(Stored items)
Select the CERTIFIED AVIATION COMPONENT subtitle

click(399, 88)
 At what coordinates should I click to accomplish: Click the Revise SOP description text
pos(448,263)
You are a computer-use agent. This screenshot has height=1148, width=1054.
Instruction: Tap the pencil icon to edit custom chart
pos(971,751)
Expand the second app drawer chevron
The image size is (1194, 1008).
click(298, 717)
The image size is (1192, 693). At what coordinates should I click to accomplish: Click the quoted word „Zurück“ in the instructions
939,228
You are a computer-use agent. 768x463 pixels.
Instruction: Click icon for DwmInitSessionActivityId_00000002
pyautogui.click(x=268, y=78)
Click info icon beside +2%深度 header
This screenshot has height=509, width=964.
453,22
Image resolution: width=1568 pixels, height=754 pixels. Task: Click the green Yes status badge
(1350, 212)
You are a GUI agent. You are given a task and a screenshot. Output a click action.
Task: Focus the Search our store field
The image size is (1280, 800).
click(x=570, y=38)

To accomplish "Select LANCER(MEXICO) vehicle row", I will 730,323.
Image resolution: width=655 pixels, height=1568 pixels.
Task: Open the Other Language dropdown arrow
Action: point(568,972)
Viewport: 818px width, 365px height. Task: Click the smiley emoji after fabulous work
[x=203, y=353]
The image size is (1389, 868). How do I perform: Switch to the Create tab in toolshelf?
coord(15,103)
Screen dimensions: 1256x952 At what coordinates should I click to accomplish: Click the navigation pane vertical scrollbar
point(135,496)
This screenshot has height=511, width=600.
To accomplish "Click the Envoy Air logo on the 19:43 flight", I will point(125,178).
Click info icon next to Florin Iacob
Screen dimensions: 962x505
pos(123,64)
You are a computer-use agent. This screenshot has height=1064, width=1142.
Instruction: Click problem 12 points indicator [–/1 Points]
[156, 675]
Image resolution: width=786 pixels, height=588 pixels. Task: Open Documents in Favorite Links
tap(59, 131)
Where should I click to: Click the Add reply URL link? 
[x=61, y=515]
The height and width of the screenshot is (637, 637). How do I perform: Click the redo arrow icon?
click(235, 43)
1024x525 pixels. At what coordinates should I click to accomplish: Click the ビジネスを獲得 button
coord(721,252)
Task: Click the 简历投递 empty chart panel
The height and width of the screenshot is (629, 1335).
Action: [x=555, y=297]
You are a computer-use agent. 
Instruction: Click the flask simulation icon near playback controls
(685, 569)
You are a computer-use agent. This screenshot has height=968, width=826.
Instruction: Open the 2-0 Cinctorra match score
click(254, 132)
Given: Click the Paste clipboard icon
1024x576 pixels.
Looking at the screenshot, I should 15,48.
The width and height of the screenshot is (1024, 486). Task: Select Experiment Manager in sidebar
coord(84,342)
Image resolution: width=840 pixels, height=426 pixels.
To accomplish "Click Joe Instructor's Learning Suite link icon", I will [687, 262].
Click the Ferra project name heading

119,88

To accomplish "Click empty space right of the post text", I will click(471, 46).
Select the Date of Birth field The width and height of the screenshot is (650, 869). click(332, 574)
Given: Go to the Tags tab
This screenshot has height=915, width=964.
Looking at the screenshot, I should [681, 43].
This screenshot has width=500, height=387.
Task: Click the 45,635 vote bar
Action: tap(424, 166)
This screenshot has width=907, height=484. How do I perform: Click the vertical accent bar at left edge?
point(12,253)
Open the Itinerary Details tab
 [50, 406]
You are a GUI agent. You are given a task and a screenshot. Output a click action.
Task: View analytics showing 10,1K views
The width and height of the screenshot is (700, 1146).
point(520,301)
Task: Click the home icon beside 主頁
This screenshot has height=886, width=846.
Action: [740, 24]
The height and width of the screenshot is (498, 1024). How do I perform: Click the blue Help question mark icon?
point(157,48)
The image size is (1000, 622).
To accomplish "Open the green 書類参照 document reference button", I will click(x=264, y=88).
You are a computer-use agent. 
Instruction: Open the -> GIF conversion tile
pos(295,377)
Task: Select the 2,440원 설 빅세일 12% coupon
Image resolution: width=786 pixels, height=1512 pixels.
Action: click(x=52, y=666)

> _What to work on_:
Your answer must be the full set of entries, copied exactly.

> _Your response_:
Select the CERTIFIED AVIATION COMPONENT subtitle

click(399, 88)
 At what coordinates should I click to accomplish: Click the Revise SOP description text
pos(448,263)
You are a computer-use agent. This screenshot has height=1148, width=1054.
Instruction: Tap the pencil icon to edit custom chart
pos(971,751)
Expand the second app drawer chevron
The image size is (1194, 1008).
click(298, 717)
The image size is (1192, 693). At what coordinates should I click to accomplish: Click the quoted word „Zurück“ in the instructions
939,228
You are a computer-use agent. 768x463 pixels.
Instruction: Click icon for DwmInitSessionActivityId_00000002
pyautogui.click(x=268, y=78)
Click info icon beside +2%深度 header
This screenshot has height=509, width=964.
453,22
Image resolution: width=1568 pixels, height=754 pixels. Task: Click the green Yes status badge
(1350, 212)
You are a GUI agent. You are given a task and a screenshot. Output a click action.
Task: Focus the Search our store field
The image size is (1280, 800).
click(x=570, y=38)

To accomplish "Select LANCER(MEXICO) vehicle row", I will 730,323.
Image resolution: width=655 pixels, height=1568 pixels.
Task: Open the Other Language dropdown arrow
Action: point(568,972)
Viewport: 818px width, 365px height. Task: Click the smiley emoji after fabulous work
[x=203, y=353]
The image size is (1389, 868). How do I perform: Switch to the Create tab in toolshelf?
coord(15,103)
Screen dimensions: 1256x952 At what coordinates should I click to accomplish: Click the navigation pane vertical scrollbar
point(135,496)
This screenshot has height=511, width=600.
To accomplish "Click the Envoy Air logo on the 19:43 flight", I will point(125,178).
Click info icon next to Florin Iacob
Screen dimensions: 962x505
pos(123,64)
You are a computer-use agent. This screenshot has height=1064, width=1142.
Instruction: Click problem 12 points indicator [–/1 Points]
[156, 675]
Image resolution: width=786 pixels, height=588 pixels. Task: Open Documents in Favorite Links
tap(59, 131)
Where should I click to: Click the Add reply URL link? 
[x=61, y=515]
The height and width of the screenshot is (637, 637). How do I perform: Click the redo arrow icon?
click(235, 43)
1024x525 pixels. At what coordinates should I click to accomplish: Click the ビジネスを獲得 button
coord(721,252)
Task: Click the 简历投递 empty chart panel
The height and width of the screenshot is (629, 1335).
Action: [x=555, y=297]
You are a computer-use agent. 
Instruction: Click the flask simulation icon near playback controls
(685, 569)
You are a computer-use agent. This screenshot has height=968, width=826.
Instruction: Open the 2-0 Cinctorra match score
click(254, 132)
Given: Click the Paste clipboard icon
1024x576 pixels.
Looking at the screenshot, I should 15,48.
The width and height of the screenshot is (1024, 486). Task: Select Experiment Manager in sidebar
coord(84,342)
Image resolution: width=840 pixels, height=426 pixels.
To accomplish "Click Joe Instructor's Learning Suite link icon", I will [687, 262].
Click the Ferra project name heading

119,88

To accomplish "Click empty space right of the post text", I will click(471, 46).
Select the Date of Birth field The width and height of the screenshot is (650, 869). click(332, 574)
Given: Go to the Tags tab
This screenshot has height=915, width=964.
Looking at the screenshot, I should [681, 43].
This screenshot has width=500, height=387.
Task: Click the 45,635 vote bar
Action: tap(424, 166)
This screenshot has width=907, height=484. How do I perform: Click the vertical accent bar at left edge?
point(12,253)
Open the Itinerary Details tab
 [50, 406]
You are a GUI agent. You are given a task and a screenshot. Output a click action.
Task: View analytics showing 10,1K views
The width and height of the screenshot is (700, 1146).
point(520,301)
Task: Click the home icon beside 主頁
This screenshot has height=886, width=846.
Action: [740, 24]
The height and width of the screenshot is (498, 1024). How do I perform: Click the blue Help question mark icon?
point(157,48)
The image size is (1000, 622).
To accomplish "Open the green 書類参照 document reference button", I will click(x=264, y=88).
You are a computer-use agent. 
Instruction: Open the -> GIF conversion tile
pos(295,377)
Task: Select the 2,440원 설 빅세일 12% coupon
Image resolution: width=786 pixels, height=1512 pixels.
Action: click(x=52, y=666)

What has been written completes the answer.